— Directions for this task —
In the entries below, find the lines that contain the word "Theo" and copy them.
(Data supplied)
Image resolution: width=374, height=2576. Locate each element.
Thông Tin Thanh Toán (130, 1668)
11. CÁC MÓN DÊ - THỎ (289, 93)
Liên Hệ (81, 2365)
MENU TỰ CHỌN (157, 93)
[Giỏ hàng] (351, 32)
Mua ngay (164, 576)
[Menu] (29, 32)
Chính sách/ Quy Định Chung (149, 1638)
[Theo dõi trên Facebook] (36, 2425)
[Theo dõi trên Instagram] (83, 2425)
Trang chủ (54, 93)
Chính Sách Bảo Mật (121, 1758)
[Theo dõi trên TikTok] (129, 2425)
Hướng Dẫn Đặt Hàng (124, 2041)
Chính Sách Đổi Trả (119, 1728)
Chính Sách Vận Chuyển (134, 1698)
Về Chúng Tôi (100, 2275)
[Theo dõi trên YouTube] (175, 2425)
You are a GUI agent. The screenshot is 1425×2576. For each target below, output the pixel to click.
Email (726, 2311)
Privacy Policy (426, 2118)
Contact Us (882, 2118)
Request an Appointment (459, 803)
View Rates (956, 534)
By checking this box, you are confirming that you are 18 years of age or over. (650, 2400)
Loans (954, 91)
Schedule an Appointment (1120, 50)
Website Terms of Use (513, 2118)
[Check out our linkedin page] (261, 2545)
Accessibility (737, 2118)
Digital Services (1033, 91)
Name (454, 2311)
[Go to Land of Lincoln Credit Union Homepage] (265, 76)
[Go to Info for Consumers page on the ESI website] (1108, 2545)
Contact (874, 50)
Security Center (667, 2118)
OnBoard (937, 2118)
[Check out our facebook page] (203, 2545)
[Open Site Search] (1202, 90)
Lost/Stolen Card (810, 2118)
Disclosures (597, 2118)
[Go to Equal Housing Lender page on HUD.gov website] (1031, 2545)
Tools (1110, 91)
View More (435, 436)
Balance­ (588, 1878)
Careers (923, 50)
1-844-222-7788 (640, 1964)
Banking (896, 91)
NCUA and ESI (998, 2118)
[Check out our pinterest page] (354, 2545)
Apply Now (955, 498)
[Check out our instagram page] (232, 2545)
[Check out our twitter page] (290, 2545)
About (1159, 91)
(End Data supplied)
— Finished exercise —
[Theo dõi trên Facebook] (36, 2425)
[Theo dõi trên Instagram] (83, 2425)
[Theo dõi trên TikTok] (129, 2425)
[Theo dõi trên YouTube] (175, 2425)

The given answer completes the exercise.